It’s Sunday. You have done the best thing for your kids and made sure they attended worship and Bible class. What happens next? Your answer could add value to the faith building and strengthening benefits your kids can get from spending time with their church family worshipping God and learning more about Him.
If your kids are like me, the first thing on my mind after church is lunch! And that’s natural. So what are you talking about when you have that lunch? Are you critiquing the sermon? Venting about someone or something that frustrated you? Is your conversation primarily critical and negative?
Or do you immediately switch back to the secular world? Are you talking about movies, activities or politics? Are you discussing the things you are going to buy for yourselves? Making plans to have fun with friends?
It’s not that you can never disagree with a theological point in a sermon. Or that you can’t make plans for the week or errands you have to run. It’s just that there may be a better, more intentional way to spend that family time together. Time that can extend the Bible lessons your kids heard. Time that could be used to help them make plans to use what they learned God wanted them to do in their lives in the coming week.
There are other ways to spend that time at lunch together that will also encourage your kids to grow spiritually. Maybe your family can spend that time discussing your interactions with various people and decide how your family can serve some of those people in the coming week. Or perhaps you need to spend some of the time explaining something that was taught, said or done to make sure they understand and know what God wants them to learn from it.
Unfortunately, there may be times when you also need to explain something that was said or done that was not scriptural, biblical or the way God would want things to happen.

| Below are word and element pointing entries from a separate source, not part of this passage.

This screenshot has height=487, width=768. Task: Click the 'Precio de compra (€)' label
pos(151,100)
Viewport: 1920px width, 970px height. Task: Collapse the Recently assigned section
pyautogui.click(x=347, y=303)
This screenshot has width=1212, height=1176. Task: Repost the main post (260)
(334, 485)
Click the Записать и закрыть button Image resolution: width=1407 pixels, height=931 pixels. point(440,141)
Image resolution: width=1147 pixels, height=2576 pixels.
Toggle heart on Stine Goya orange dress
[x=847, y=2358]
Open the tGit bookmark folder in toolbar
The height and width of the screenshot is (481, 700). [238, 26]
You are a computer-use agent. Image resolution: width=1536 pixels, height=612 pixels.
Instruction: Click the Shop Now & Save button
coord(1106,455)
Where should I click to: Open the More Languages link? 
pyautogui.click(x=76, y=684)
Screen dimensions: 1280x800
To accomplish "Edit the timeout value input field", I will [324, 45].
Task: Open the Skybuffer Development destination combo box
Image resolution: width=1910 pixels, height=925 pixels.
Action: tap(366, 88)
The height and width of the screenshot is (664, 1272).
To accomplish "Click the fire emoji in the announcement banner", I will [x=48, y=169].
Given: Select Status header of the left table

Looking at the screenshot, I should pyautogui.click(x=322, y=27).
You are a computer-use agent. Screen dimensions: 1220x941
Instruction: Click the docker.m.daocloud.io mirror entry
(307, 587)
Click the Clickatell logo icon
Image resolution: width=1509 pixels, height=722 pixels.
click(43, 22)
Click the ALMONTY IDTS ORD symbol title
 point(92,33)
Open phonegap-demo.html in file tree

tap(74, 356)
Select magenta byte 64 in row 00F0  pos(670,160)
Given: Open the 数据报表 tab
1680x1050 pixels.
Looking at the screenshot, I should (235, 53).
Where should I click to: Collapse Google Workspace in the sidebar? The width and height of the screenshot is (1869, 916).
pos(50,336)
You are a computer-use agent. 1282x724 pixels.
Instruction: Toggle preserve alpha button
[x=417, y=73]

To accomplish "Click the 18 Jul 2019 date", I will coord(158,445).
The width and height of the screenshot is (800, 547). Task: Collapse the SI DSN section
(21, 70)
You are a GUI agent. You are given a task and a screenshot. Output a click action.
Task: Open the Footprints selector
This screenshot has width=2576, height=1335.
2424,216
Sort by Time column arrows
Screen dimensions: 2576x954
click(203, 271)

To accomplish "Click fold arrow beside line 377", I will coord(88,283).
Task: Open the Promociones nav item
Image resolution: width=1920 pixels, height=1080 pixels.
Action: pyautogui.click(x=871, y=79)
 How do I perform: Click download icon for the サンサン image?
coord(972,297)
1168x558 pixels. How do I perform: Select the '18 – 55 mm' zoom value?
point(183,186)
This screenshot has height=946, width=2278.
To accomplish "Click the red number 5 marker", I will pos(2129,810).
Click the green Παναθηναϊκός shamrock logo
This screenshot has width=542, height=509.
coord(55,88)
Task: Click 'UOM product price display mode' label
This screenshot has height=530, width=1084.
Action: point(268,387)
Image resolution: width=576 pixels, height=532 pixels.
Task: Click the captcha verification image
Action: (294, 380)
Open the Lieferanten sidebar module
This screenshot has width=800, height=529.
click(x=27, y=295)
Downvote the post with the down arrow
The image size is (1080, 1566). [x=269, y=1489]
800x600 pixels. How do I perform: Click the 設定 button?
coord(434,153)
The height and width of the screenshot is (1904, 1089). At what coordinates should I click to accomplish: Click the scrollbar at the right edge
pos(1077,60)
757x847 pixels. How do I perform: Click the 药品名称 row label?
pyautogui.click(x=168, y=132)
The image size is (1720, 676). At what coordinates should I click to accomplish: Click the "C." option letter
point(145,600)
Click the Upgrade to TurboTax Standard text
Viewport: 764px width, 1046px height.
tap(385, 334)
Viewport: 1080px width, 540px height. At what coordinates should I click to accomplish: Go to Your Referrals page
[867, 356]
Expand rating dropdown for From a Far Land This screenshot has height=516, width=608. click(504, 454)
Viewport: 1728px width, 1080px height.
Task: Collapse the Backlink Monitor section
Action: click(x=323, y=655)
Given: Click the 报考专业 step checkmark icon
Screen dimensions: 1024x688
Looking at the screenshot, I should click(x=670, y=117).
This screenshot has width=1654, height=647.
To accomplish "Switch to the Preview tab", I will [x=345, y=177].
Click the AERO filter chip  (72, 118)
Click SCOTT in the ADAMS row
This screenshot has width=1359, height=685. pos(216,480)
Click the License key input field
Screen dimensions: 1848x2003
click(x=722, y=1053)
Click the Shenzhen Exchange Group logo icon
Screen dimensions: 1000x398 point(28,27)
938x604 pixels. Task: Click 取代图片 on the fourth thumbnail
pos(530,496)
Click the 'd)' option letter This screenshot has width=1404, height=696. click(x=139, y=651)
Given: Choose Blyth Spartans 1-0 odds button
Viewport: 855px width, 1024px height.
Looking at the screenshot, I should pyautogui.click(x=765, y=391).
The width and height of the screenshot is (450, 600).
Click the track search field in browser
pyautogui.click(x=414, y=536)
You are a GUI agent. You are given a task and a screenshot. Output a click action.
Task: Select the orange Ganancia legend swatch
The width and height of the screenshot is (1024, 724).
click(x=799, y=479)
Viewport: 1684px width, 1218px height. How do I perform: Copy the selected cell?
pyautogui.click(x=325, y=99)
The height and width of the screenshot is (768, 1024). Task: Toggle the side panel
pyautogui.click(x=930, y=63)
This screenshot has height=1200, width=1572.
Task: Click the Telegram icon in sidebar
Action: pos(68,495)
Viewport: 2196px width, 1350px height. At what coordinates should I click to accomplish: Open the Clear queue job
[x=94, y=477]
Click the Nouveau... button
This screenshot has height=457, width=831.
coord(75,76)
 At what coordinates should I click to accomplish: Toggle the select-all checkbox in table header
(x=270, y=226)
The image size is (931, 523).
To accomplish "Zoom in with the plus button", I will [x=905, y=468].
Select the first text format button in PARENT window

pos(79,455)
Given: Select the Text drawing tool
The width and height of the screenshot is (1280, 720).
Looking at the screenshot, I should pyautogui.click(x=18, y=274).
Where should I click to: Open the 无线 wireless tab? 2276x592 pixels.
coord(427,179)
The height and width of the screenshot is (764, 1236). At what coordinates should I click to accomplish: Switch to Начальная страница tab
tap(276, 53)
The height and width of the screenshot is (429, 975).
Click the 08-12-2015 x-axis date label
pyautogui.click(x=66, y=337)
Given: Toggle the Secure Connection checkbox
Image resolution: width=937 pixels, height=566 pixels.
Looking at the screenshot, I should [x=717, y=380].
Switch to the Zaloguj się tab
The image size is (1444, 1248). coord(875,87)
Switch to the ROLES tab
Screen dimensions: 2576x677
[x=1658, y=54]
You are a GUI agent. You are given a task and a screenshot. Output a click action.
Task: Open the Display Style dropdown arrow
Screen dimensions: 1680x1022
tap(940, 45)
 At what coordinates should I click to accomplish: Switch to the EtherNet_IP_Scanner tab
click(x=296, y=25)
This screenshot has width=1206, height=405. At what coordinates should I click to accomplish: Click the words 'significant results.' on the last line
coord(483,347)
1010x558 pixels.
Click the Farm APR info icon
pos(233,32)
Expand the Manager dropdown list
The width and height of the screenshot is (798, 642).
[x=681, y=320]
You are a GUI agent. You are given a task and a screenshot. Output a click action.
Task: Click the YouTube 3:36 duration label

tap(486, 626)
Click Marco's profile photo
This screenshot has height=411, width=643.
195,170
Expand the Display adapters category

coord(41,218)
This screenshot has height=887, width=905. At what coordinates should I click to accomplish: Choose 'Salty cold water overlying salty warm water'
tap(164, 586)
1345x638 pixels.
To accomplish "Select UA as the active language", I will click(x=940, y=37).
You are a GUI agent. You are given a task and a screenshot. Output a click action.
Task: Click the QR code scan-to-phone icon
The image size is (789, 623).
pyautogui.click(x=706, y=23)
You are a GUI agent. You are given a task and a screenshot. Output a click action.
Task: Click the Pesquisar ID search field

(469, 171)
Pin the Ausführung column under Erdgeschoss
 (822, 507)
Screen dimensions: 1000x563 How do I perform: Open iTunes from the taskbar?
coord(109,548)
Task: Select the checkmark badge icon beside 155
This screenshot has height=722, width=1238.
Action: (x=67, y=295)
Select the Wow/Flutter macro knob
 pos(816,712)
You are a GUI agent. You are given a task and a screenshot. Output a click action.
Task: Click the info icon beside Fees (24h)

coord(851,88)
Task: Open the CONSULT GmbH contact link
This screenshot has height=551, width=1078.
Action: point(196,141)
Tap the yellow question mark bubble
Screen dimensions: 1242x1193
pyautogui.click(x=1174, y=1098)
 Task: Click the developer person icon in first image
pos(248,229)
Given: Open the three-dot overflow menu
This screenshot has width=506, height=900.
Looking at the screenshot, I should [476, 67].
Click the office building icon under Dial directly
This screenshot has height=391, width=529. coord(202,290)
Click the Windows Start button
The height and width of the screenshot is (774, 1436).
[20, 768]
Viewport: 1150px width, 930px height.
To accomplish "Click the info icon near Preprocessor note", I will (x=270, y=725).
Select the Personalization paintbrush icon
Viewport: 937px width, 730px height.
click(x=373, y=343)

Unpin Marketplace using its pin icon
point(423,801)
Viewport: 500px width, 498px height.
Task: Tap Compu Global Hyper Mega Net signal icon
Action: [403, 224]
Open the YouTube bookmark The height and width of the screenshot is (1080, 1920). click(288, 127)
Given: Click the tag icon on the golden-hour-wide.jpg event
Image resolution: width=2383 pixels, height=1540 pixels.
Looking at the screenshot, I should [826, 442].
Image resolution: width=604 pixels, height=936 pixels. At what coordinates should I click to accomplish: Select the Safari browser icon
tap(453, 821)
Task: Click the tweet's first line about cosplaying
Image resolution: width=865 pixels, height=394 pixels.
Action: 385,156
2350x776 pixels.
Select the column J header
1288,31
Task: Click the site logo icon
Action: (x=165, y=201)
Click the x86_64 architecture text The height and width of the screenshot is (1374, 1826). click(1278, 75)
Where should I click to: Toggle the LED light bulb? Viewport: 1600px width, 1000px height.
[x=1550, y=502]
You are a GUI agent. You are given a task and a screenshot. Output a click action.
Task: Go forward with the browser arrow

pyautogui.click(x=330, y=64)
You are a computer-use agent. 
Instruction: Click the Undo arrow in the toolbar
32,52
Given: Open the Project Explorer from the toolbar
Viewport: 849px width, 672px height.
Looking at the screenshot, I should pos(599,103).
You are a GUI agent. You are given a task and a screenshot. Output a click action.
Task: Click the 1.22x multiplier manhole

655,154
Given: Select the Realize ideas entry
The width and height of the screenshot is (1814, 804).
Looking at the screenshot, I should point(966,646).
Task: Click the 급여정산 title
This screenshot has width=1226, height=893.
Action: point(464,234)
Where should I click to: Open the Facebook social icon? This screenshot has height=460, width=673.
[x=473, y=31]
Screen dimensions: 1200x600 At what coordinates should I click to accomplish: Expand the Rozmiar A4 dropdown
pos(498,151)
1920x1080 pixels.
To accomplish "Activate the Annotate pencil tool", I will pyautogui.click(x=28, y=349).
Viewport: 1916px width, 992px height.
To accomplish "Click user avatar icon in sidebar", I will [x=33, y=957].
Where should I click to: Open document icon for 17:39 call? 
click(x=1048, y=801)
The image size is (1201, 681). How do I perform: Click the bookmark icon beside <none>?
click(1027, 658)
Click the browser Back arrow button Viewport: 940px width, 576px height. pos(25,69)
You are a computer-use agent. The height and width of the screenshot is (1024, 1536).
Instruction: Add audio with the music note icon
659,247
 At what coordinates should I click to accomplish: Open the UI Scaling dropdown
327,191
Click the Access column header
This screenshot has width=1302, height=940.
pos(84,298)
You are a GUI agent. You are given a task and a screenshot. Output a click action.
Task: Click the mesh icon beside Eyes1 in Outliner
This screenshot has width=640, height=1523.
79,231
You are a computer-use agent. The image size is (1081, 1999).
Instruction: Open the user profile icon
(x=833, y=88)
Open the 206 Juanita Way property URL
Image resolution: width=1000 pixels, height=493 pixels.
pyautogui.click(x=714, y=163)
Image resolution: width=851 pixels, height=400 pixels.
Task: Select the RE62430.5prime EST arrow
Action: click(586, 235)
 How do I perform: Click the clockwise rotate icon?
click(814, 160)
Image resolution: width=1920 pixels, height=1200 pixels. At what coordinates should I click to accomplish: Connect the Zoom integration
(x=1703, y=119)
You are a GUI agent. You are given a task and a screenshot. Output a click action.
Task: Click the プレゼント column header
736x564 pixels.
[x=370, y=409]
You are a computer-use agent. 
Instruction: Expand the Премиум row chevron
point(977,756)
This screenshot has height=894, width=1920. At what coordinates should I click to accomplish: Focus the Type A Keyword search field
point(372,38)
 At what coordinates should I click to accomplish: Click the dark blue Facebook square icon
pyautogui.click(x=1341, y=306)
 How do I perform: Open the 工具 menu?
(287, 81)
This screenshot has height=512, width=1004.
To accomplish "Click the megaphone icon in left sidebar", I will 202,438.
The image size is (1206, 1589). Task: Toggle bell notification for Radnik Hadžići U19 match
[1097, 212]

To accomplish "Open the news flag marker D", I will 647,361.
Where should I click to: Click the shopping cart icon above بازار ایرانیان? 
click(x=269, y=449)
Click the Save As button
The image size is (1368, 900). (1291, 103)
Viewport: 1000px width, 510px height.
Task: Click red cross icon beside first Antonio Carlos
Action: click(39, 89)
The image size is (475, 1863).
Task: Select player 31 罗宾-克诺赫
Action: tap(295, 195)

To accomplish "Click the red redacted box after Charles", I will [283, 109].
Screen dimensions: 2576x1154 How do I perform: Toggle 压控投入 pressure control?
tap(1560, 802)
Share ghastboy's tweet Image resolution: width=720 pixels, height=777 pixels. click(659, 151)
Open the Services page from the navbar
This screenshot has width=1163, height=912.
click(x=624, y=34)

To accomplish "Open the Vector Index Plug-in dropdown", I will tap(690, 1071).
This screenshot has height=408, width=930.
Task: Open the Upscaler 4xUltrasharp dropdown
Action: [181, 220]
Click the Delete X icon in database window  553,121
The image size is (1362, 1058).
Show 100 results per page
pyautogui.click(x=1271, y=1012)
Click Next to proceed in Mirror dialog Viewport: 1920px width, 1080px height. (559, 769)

Avoiding these important conversations can leave your kids thinking that those things were acceptable and this misunderstanding could become a stumbling block for their faith in the future. Obviously, these are delicate conversations that should be had in age appropriate ways, but even young children can sense when there is a lot of tension in an environment. They can also misunderstand things they overhear and need clarification from you.
Finally, your kids may have questions or doubts that occurred to them at any point during the day. Giving them a safe and consistent place and time to have these conversations can ensure they get biblical answers to them – rather than those the world may propose later.
Sunday lunch is a wonderful way to spend time together after church. Using it intentionally could also help strengthen your kids’ faith.